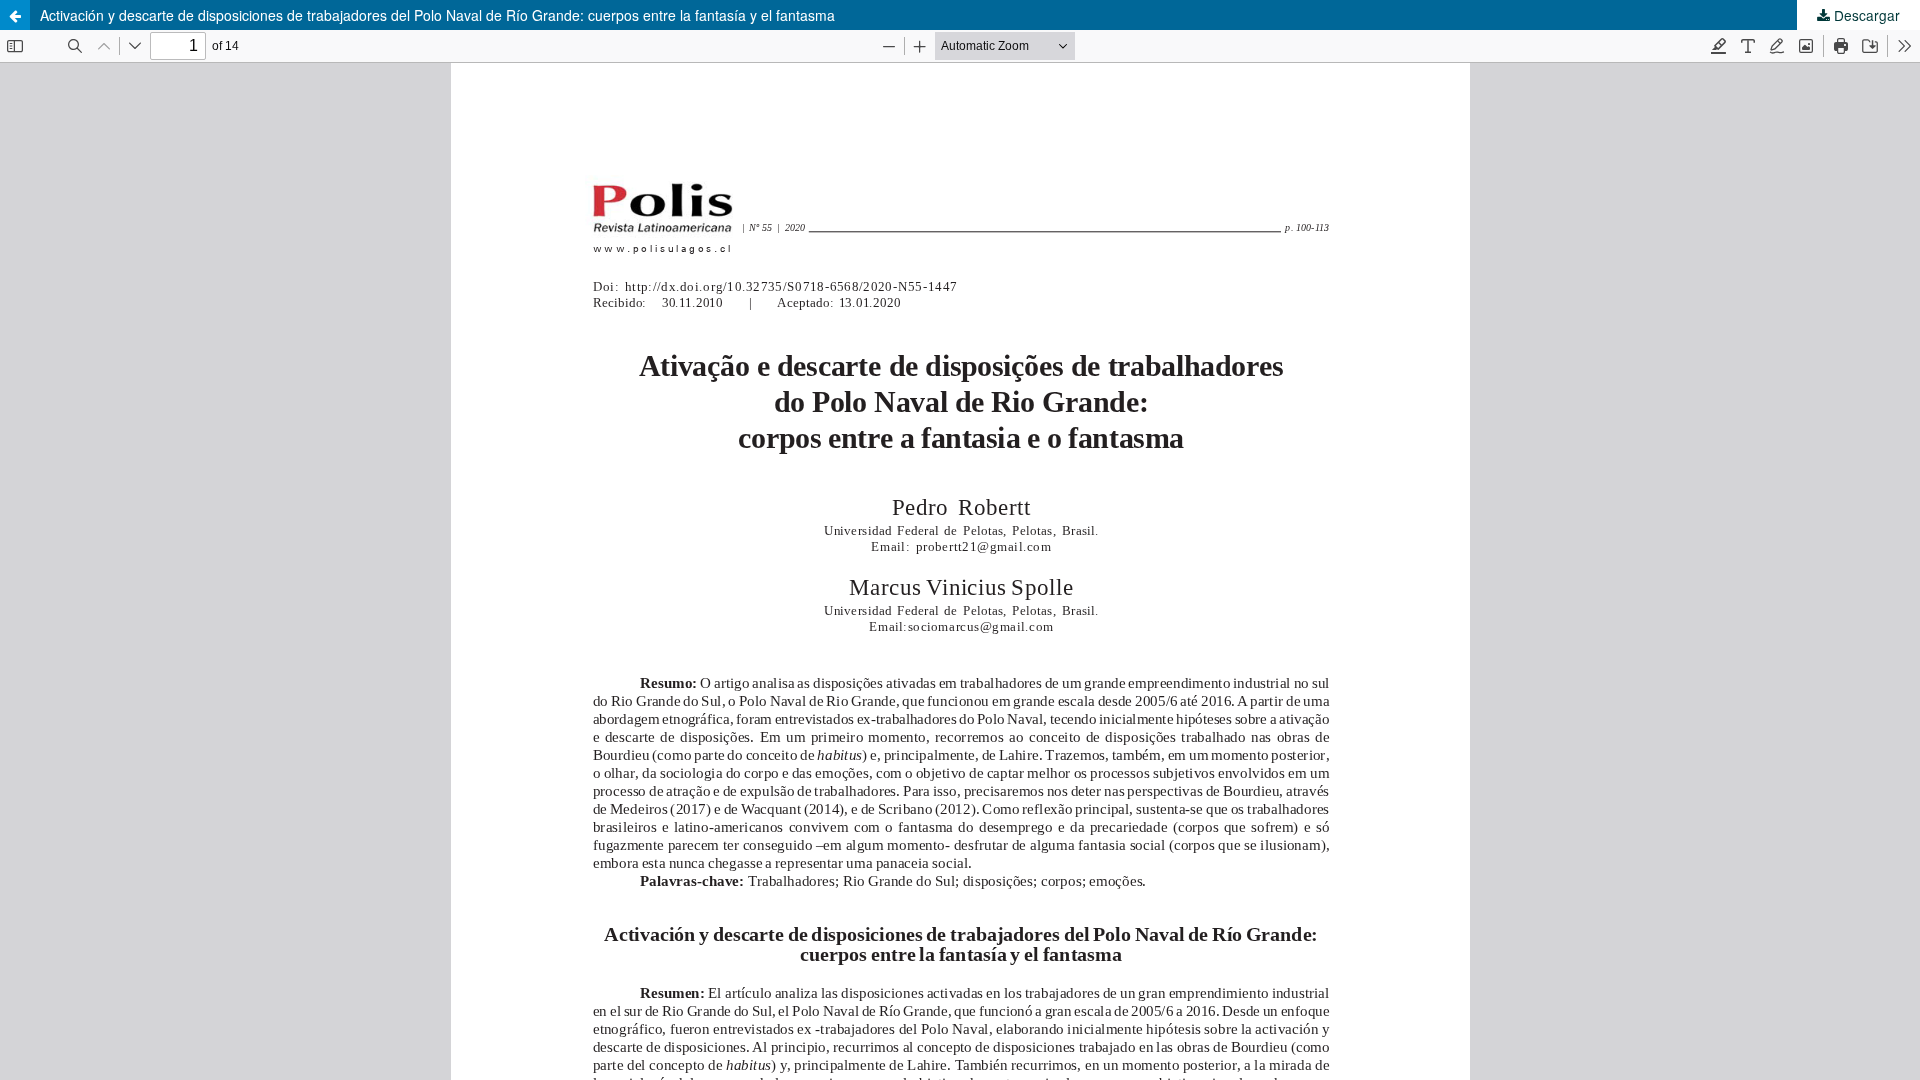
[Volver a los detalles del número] (15, 15)
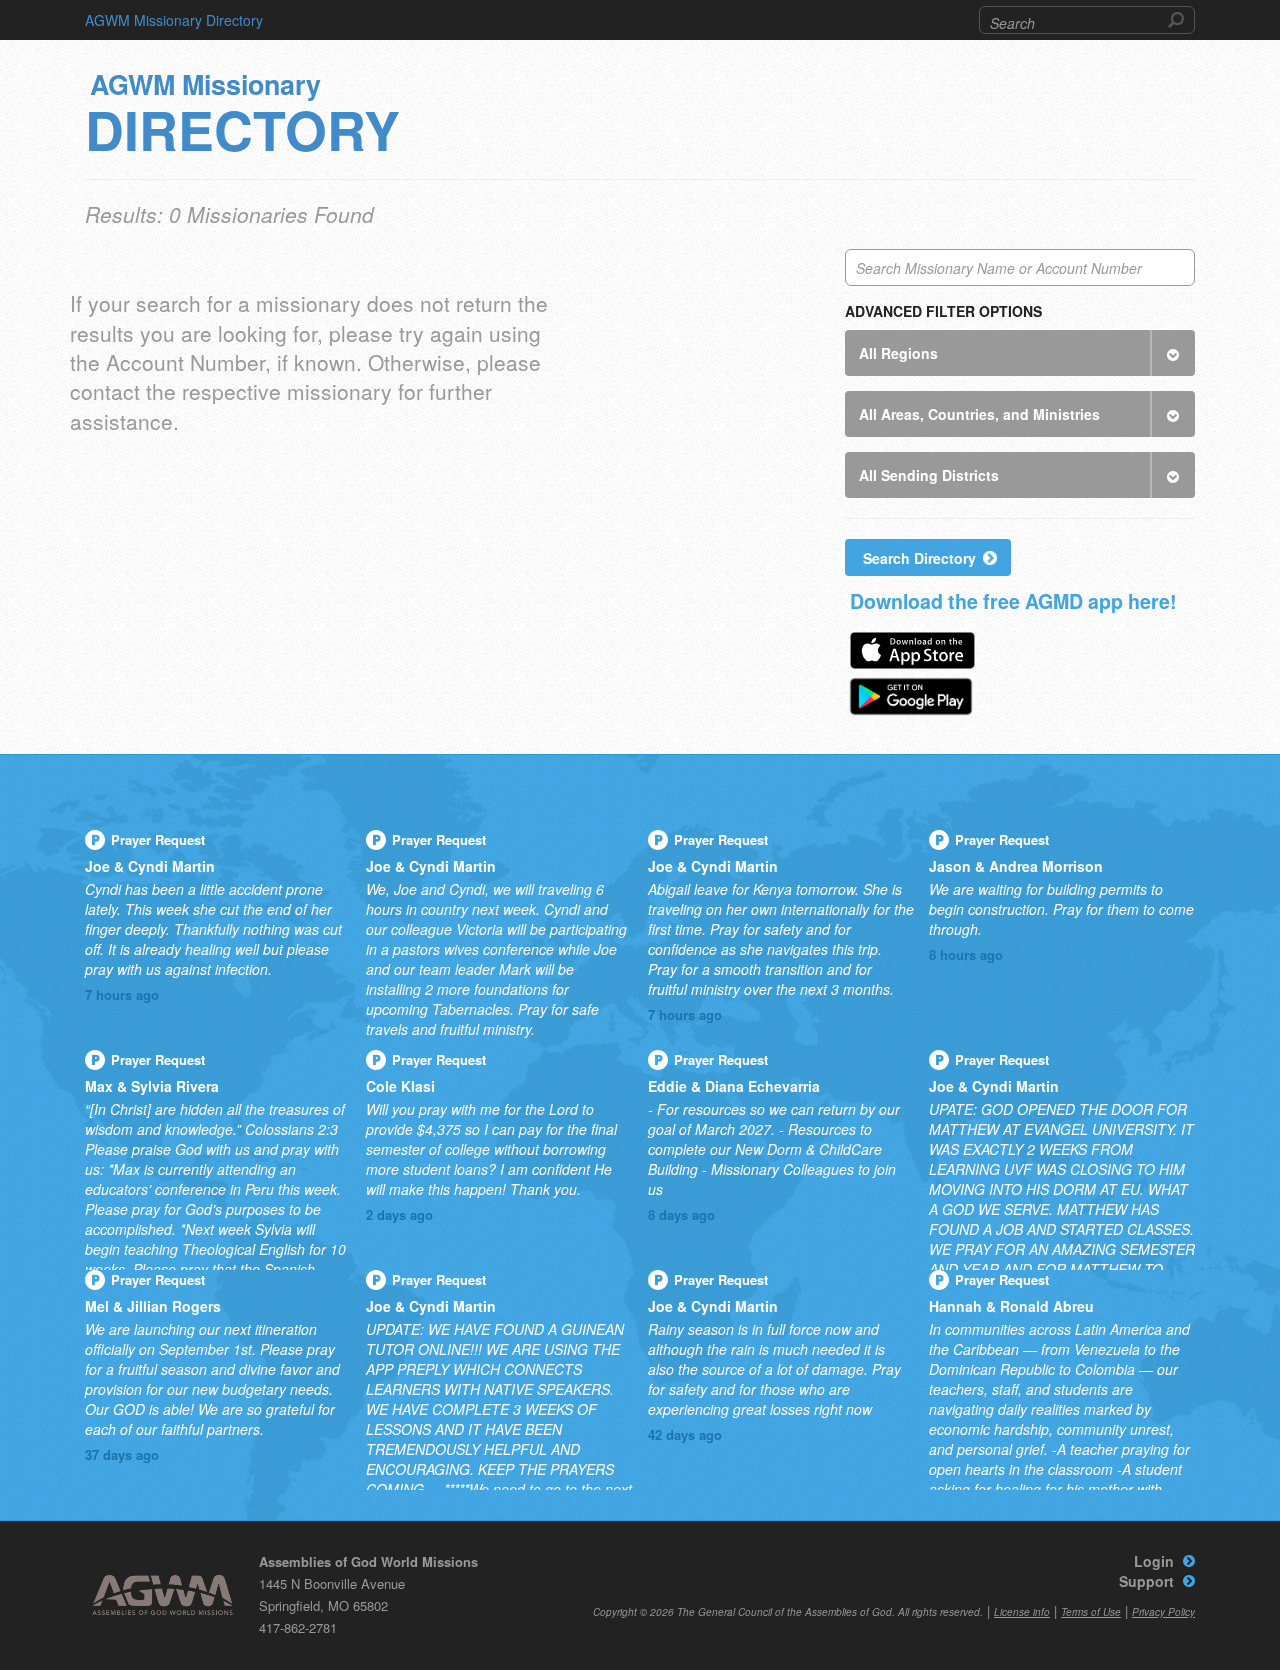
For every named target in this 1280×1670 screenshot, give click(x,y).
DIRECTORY (242, 119)
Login (1154, 1561)
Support (1146, 1581)
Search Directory (919, 558)
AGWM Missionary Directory (174, 20)
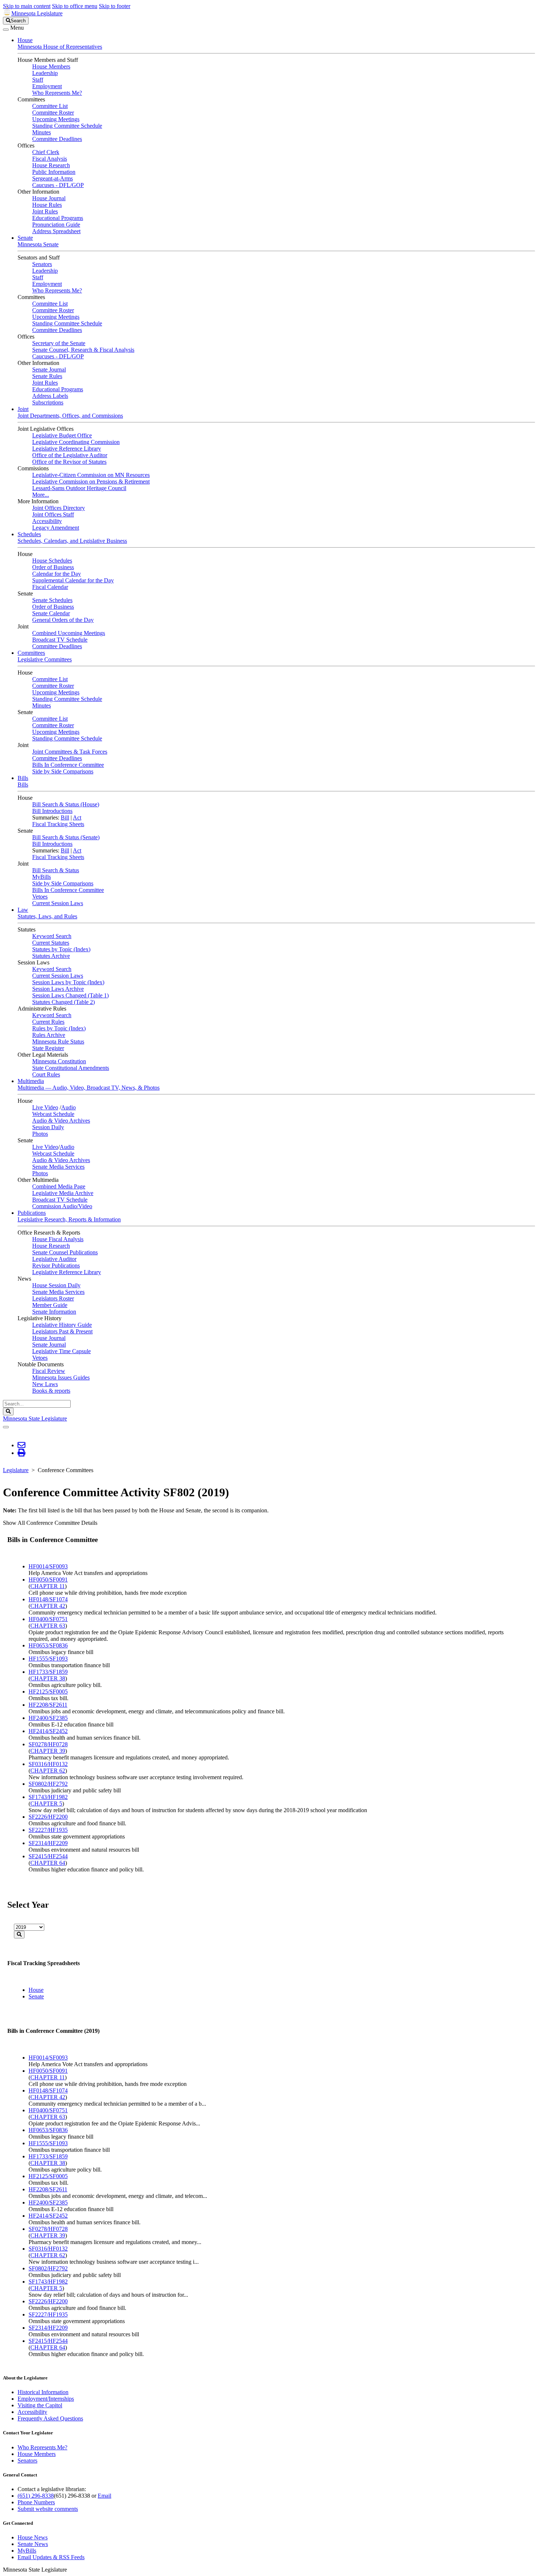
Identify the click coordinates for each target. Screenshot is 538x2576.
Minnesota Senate (38, 244)
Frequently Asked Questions (50, 2418)
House (25, 40)
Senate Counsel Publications (65, 1252)
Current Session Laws (57, 903)
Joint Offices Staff (53, 514)
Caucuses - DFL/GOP (58, 185)
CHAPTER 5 (46, 1803)
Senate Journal (49, 369)
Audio (68, 1107)
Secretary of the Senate (58, 343)
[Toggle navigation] (6, 30)
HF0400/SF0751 (48, 1619)
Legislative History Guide (62, 1325)
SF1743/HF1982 (48, 1797)
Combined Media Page (58, 1186)
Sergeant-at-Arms (52, 178)
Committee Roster (53, 112)
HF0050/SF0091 (48, 1579)
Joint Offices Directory (58, 508)
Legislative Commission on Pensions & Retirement (91, 481)
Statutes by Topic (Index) (61, 949)
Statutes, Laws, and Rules (47, 916)
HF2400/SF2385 (48, 1718)
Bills (23, 778)
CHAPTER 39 (47, 1751)
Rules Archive (48, 1035)
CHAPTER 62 (47, 1770)
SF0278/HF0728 (48, 1744)
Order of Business (53, 567)
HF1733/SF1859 (48, 1672)
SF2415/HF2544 (48, 1856)
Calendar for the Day (56, 574)
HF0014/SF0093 (48, 1566)
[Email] (21, 1445)
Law (23, 910)
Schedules (29, 534)
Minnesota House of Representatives (60, 47)
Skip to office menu (74, 6)
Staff (37, 79)
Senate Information (54, 1311)
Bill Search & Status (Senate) (66, 837)
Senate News (33, 2544)
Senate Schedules (52, 600)
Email (104, 2496)
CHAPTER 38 (47, 1678)
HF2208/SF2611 (48, 1705)
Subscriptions (47, 402)
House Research (51, 165)
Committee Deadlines (57, 139)
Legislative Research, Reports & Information (69, 1219)
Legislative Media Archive (62, 1193)
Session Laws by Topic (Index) (68, 982)
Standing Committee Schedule (67, 126)
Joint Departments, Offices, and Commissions (70, 415)
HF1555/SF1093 (48, 1658)
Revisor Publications (56, 1265)
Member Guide (49, 1305)
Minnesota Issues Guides (61, 1377)
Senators (42, 264)
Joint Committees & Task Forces (69, 751)
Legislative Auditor (54, 1259)
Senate (25, 238)
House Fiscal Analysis (57, 1239)
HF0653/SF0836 (48, 1645)
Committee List (50, 106)
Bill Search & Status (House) (65, 804)
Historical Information (43, 2392)
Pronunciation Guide (56, 224)
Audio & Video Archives (61, 1120)
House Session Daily (56, 1285)
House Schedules (52, 560)
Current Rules (48, 1022)
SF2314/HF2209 (48, 1843)
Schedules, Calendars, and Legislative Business (72, 541)
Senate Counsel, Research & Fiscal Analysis (83, 350)
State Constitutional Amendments (70, 1068)
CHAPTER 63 (47, 1626)
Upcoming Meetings (55, 119)
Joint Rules (45, 211)
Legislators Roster (53, 1298)
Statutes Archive (51, 956)
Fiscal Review (48, 1371)
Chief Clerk (45, 152)
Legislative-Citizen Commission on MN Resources (91, 475)
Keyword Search (51, 936)
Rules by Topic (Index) (59, 1028)
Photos (40, 1134)
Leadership (45, 73)
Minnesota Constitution (59, 1061)
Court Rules (46, 1074)
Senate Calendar (51, 613)
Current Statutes (50, 943)
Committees (31, 653)
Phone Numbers (36, 2502)
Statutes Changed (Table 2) (63, 1002)
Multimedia (31, 1081)
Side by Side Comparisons (62, 771)
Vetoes (40, 896)
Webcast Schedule (53, 1114)
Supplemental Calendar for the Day (73, 580)
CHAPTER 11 (47, 1586)
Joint (23, 409)
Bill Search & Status (55, 870)
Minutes (41, 132)
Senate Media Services (58, 1167)
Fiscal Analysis (49, 159)
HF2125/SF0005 (48, 1691)
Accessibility (47, 521)
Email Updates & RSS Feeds (51, 2557)
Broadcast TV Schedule (59, 639)
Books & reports (51, 1391)
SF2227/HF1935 (48, 1830)
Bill (65, 817)
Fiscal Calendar (50, 587)
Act (77, 817)
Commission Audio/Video (62, 1206)
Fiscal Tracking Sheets (58, 824)
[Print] (21, 1453)
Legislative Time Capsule (61, 1351)
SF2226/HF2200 (48, 1817)
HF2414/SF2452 (48, 1731)
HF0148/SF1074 (48, 1599)
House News (33, 2537)
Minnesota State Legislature (35, 1418)
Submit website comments (48, 2509)
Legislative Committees (45, 659)
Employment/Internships (46, 2399)
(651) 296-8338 (36, 2496)
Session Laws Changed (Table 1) (70, 995)
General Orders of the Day (63, 620)
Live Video (45, 1107)
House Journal (49, 198)
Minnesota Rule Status (58, 1041)
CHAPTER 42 (47, 1606)
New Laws (45, 1384)
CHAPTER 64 (47, 1863)
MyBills (41, 877)
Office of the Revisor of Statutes (69, 462)
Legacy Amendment (55, 527)
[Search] (19, 1934)
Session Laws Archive (58, 989)
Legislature (16, 1470)
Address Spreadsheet (56, 231)
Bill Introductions (52, 811)
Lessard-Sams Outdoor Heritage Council (79, 488)
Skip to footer (114, 6)
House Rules (47, 205)
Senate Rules (47, 376)
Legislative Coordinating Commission (76, 442)
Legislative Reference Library (66, 448)
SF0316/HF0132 (48, 1764)
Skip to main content (27, 6)
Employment (47, 86)
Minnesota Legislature (37, 13)
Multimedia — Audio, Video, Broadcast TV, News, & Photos (89, 1087)
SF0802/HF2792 (48, 1784)
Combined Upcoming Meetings (68, 633)
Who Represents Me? (57, 93)
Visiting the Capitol (40, 2405)
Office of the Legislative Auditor (69, 455)
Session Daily (48, 1127)
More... (40, 495)
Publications (32, 1213)
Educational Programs (57, 218)
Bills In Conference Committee (68, 765)
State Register (48, 1048)
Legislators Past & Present (62, 1331)
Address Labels (50, 396)
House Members (51, 66)
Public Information (53, 172)
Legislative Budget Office (62, 435)
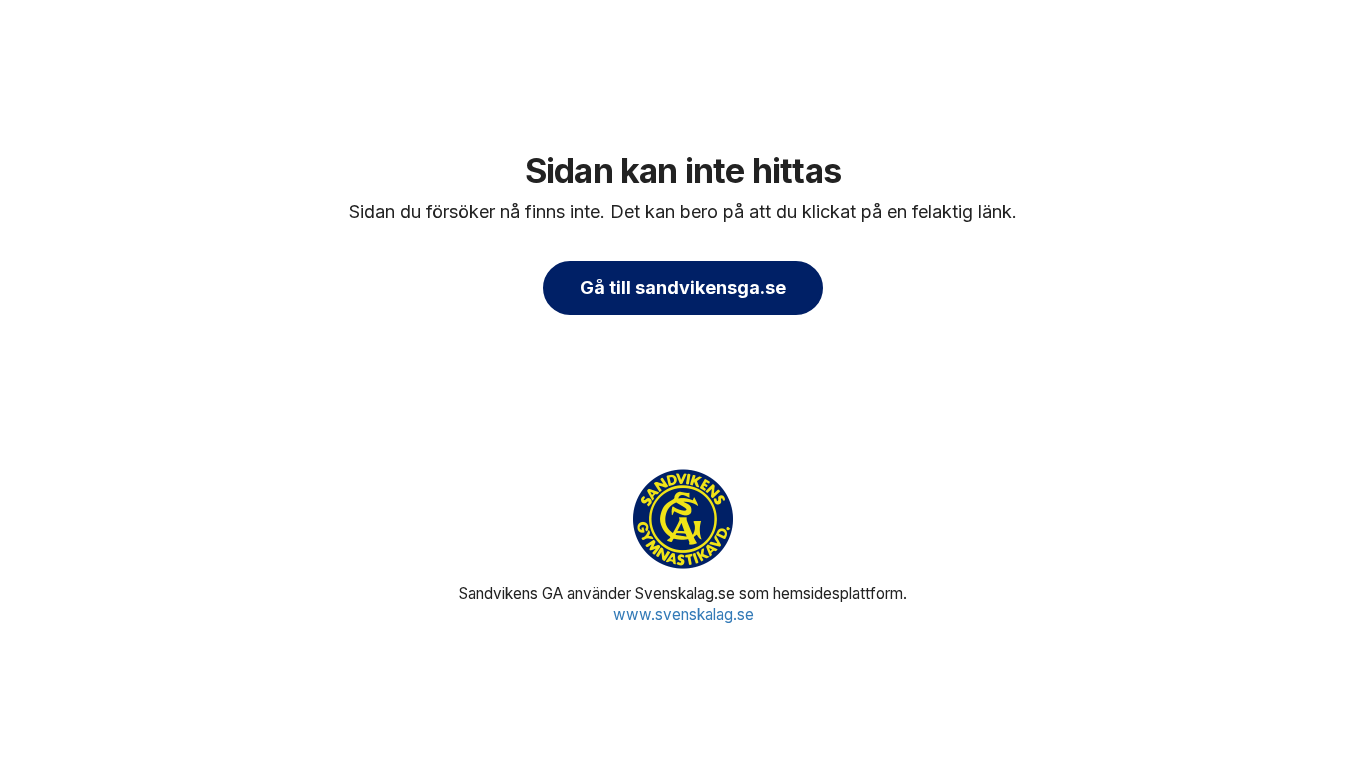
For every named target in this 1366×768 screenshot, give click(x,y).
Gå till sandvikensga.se (683, 287)
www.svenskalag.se (683, 614)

════════════════

» WORK TO COMPLETE: With the pictures omitted, set down each line exactly, starting at the first line of the records above and ending with the line that contains "[Toggle navigation] (6, 30)".

» TASK OUTPUT:
[Volver a los detalles del número] (15, 15)
For every named target in this 1280×1670 screenshot, give click(x,y).
DIRECTORY (242, 119)
Login (1154, 1561)
Support (1146, 1581)
Search Directory (919, 558)
AGWM Missionary Directory (174, 20)
Identify the click coordinates for each target. Screenshot is 538x2576.
Minnesota Senate (38, 244)
Frequently Asked Questions (50, 2418)
House (25, 40)
Senate Counsel Publications (65, 1252)
Current Session Laws (57, 903)
Joint Offices Staff (53, 514)
Caucuses - DFL/GOP (58, 185)
CHAPTER 5 (46, 1803)
Senate Journal (49, 369)
Audio (68, 1107)
Secretary of the Senate (58, 343)
[Toggle navigation] (6, 30)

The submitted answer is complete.